“La pelea como gato entre la leña”, dije, refiriéndome así al afilador que pasa siempre por casa y que está enzarzado en una pelea diaria de subsistencia para él y su familia. “Como gato entre la leña”, me repetí en silencio y recordé las veces que la había oído en boca de mi madre; ¿cuándo habría visto esa frase reflejada en la realidad? Solo son dichos que se repiten una y otra vez, hasta a veces perder su esencia.
Una imagen fotográfica me apareció como un relámpago: una pila de leña y Simón y otro gato del cual ya olvidé el nombre que peleaban/jugaban en su cima. Estos troncos se amontonaban en el patio de la casa de mis tíos, al lado, muy cerquita, de la cuadra de la panadería, cuando el pan aún se cocía en horno de leña. En ese patio pequeño eran incapaces de sobrevivir plantas ni yuyos, el acarreo constante del combustible para el horno todo lo arrasaba.
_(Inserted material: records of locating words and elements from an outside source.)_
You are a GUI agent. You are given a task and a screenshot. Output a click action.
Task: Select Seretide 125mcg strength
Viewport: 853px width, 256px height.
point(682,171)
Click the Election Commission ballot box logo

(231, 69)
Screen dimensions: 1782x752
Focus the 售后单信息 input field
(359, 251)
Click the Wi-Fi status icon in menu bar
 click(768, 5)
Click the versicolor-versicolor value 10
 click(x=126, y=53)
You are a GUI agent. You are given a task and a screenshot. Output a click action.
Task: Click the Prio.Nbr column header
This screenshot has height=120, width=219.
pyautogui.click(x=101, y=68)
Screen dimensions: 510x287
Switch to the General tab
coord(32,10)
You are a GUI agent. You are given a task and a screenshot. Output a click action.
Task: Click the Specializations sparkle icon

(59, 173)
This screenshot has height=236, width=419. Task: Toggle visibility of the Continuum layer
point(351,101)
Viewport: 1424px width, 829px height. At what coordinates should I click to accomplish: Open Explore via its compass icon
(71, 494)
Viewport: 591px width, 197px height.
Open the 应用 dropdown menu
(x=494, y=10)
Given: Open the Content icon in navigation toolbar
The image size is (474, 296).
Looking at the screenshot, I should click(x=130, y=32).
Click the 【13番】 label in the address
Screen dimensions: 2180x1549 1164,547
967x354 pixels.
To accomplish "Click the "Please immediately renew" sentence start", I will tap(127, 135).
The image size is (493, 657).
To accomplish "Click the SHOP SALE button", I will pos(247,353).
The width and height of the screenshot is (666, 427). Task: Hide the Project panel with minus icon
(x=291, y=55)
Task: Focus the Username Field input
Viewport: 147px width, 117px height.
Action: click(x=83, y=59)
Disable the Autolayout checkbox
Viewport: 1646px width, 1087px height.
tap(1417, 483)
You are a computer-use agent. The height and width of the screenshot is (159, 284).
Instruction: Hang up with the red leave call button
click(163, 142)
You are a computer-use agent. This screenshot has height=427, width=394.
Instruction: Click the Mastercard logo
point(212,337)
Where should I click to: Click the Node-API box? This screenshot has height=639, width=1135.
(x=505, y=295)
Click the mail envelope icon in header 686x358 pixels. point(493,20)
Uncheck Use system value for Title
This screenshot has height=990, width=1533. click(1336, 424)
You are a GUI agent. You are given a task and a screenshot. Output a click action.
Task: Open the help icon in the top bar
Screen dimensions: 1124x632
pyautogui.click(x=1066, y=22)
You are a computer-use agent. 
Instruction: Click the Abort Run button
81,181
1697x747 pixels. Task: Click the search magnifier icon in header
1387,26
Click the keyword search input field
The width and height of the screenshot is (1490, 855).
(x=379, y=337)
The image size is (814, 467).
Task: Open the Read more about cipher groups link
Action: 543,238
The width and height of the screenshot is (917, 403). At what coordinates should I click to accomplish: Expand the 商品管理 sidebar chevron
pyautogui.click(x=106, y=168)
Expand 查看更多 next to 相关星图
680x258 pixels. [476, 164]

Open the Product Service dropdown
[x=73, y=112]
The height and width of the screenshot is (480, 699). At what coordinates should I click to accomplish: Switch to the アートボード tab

Quién sí merodeaba por allí, además de los gatos escaladores, era el gallo Cafrune, con sus aires de distinción y bravía. Su nombre homenajeaba al cantante folclórico de voz recia y varonil, mi tío insistía en que el canto de ese gallo se le asemejaba bastante. Claro que él lo oía bien, cuando Cafrune, el gallo, cantaba a las 5 de la mañana, mi tío y su hijo mayor hacía rato que ya estaban en la cuadra, con el horno encendido y con la pala en la mano. Los acompañaba el maestro pastelero, que se movía con el pecho inflado como Cafrune, sentía que el título de maestro le daba un estatus superior al de su patrón incluso. Nadie le había creído el cuento, entre otros fanfarroneos, de que era el hijo no reconocido de una actriz de moda. Un fin de semana cayó por la ciudad en una gira la actriz en cuestión y fue a buscarlo hasta la mismísima panadería. Tuvieron un encuentro breve y secreto dentro del auto en el que había llegado la mujer. Todos en la panadería lo esperaron expectantes. Después de esa visita, nadie supo por qué, al maestro pastelero se le desinfló un poco el pecho y sus vigilantes con crema pastelera, ya no fueron los mismos de antes.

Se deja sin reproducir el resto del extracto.